* EXERCISE DIRECTIONS: Find the line containing "This screenshot has height=450, width=800.", then print it and each line after it through the end of the listing exactly, with no pictures.
= = = = = = =
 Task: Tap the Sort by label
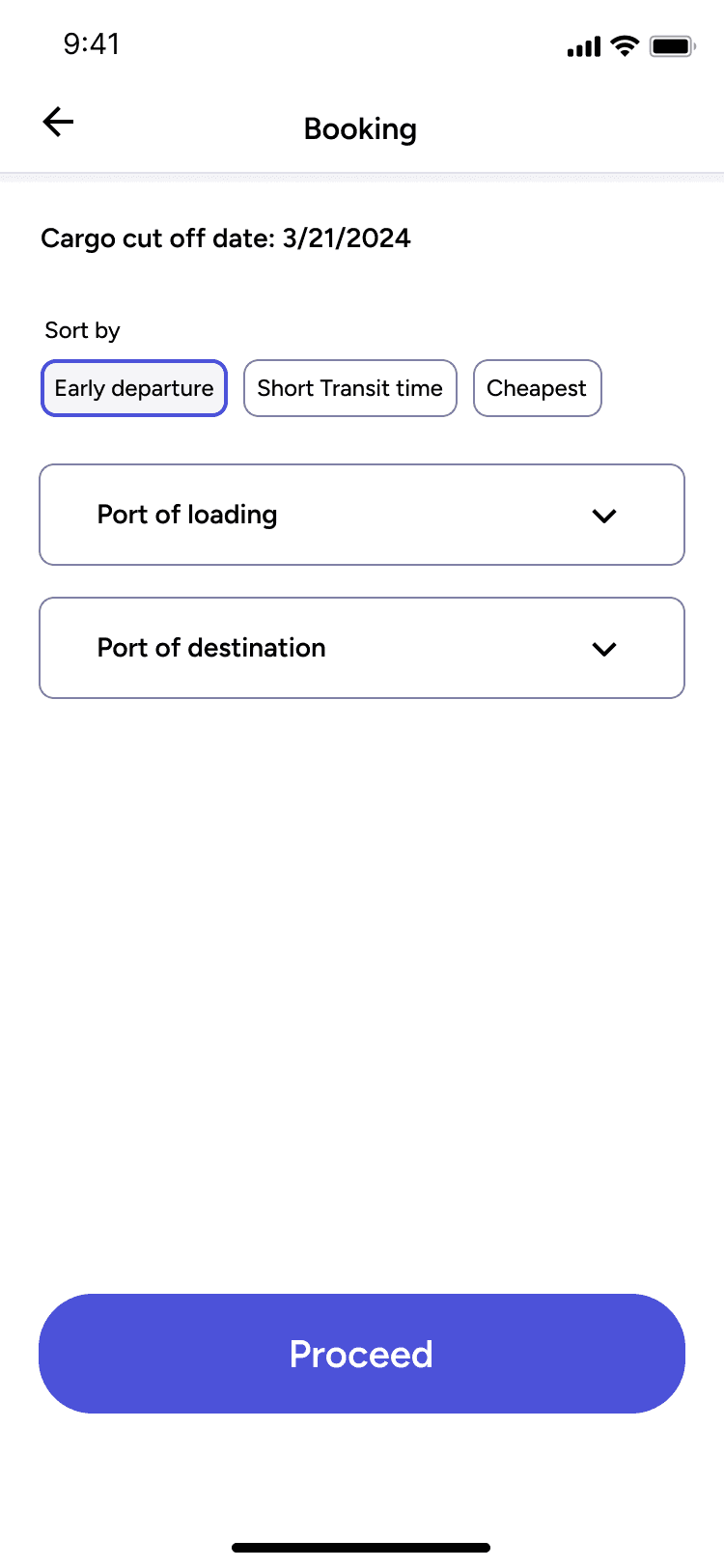tap(83, 330)
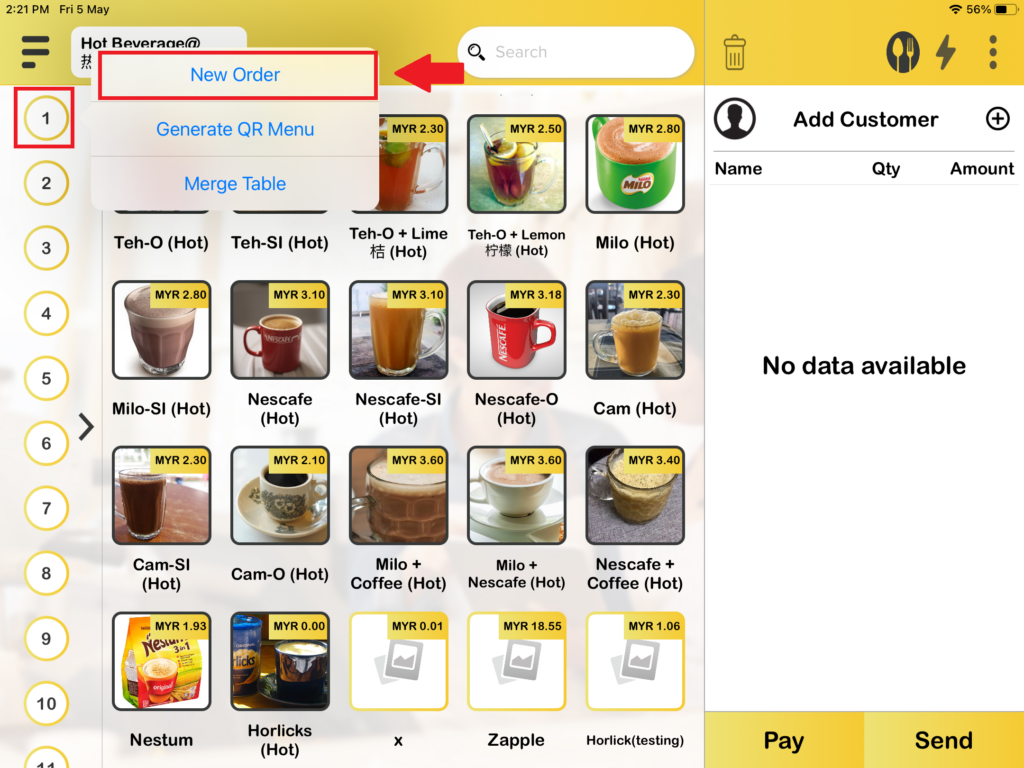Image resolution: width=1024 pixels, height=768 pixels.
Task: Tap the Pay button
Action: click(784, 740)
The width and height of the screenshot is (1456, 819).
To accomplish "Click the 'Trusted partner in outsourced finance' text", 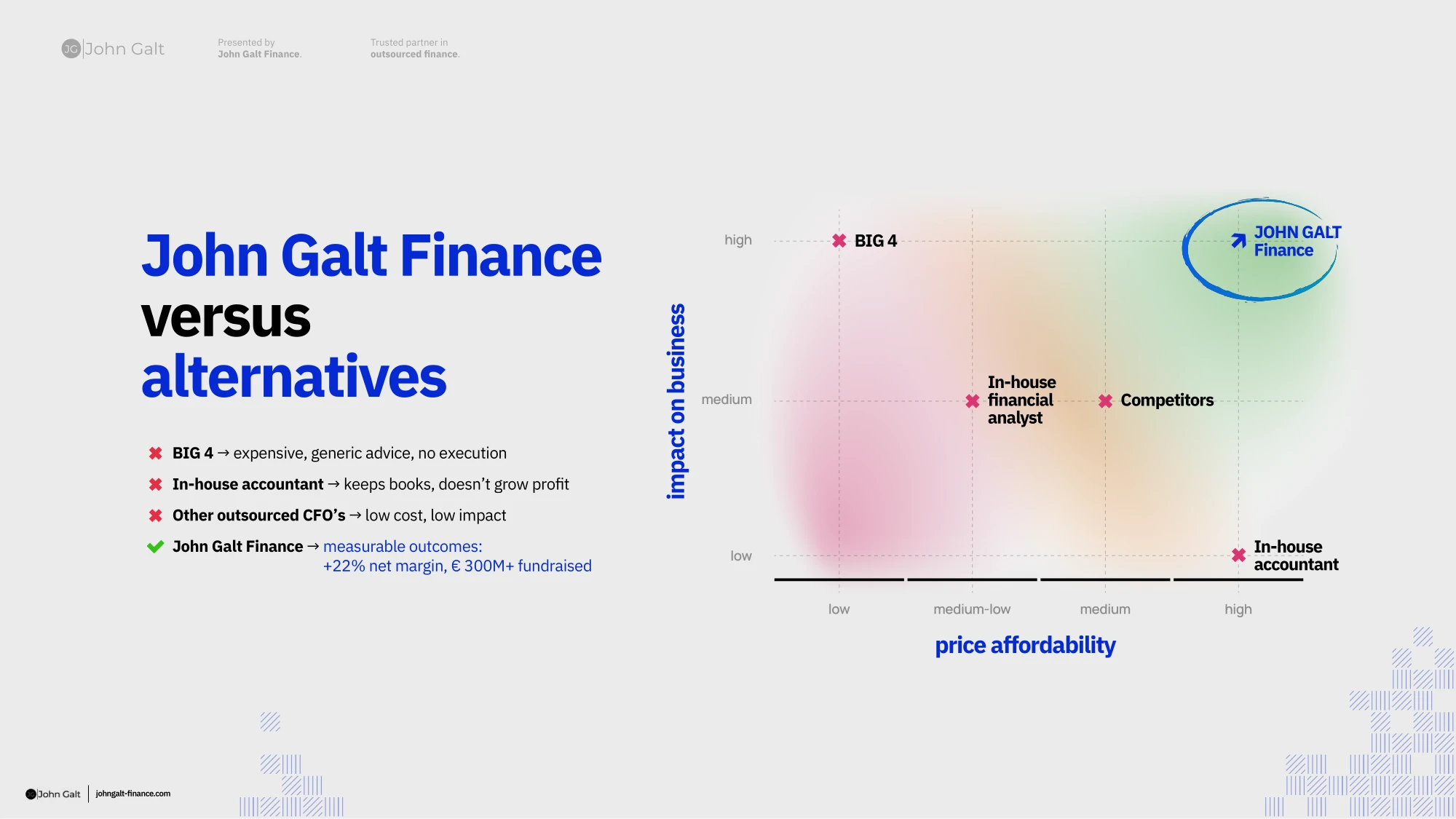I will click(415, 49).
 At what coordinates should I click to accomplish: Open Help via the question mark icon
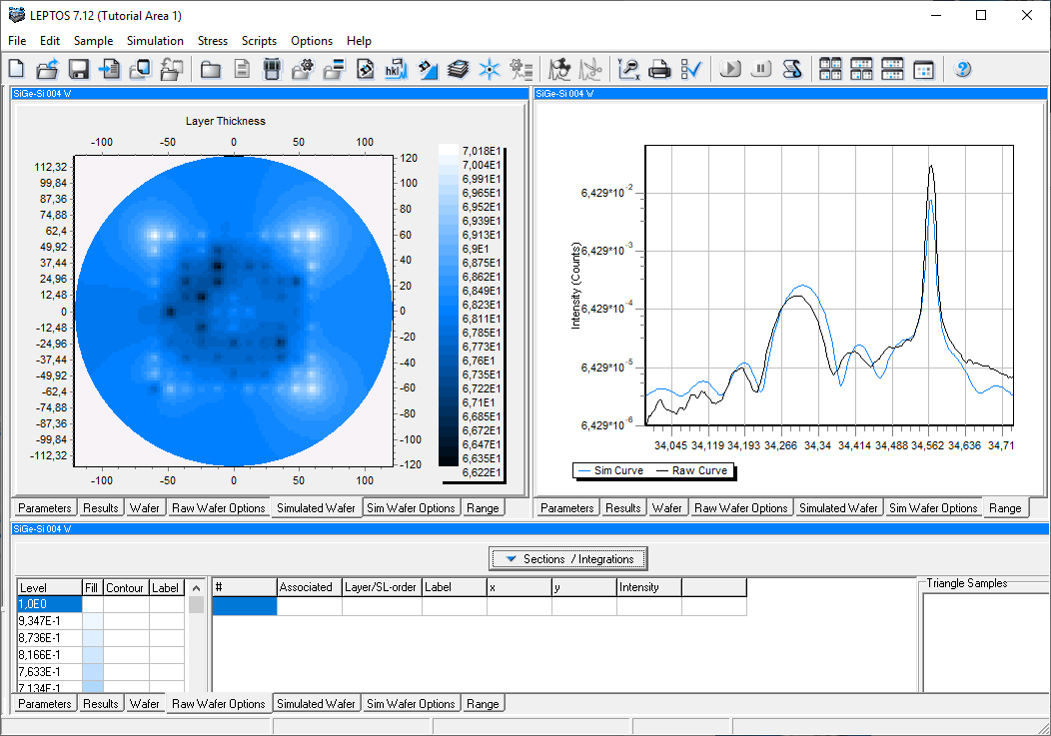963,69
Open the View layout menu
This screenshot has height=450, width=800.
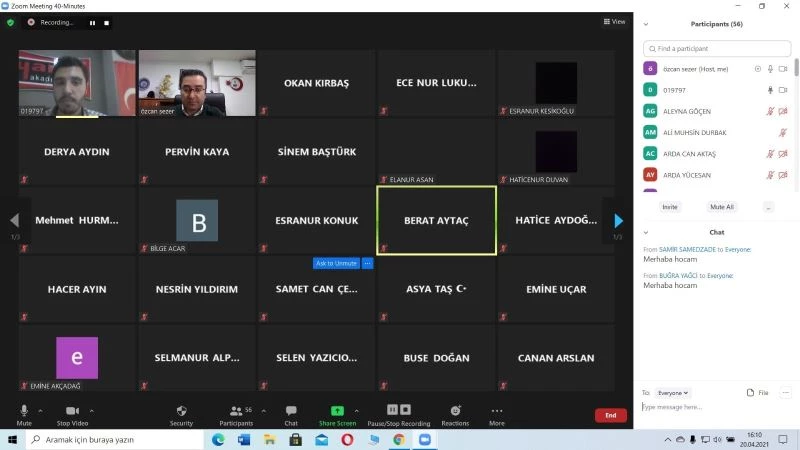tap(614, 22)
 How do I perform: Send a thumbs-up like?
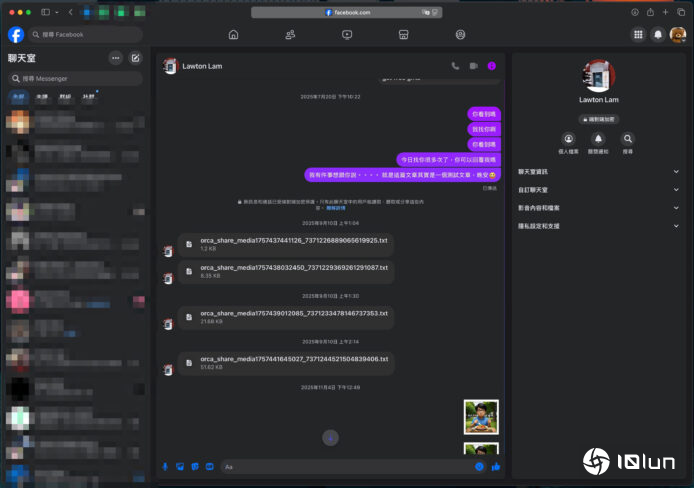pos(495,467)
= = = = = = =
* EXERCISE OUTPUT:
This screenshot has height=450, width=800.
tap(614, 22)
 How do I perform: Send a thumbs-up like?
pos(495,467)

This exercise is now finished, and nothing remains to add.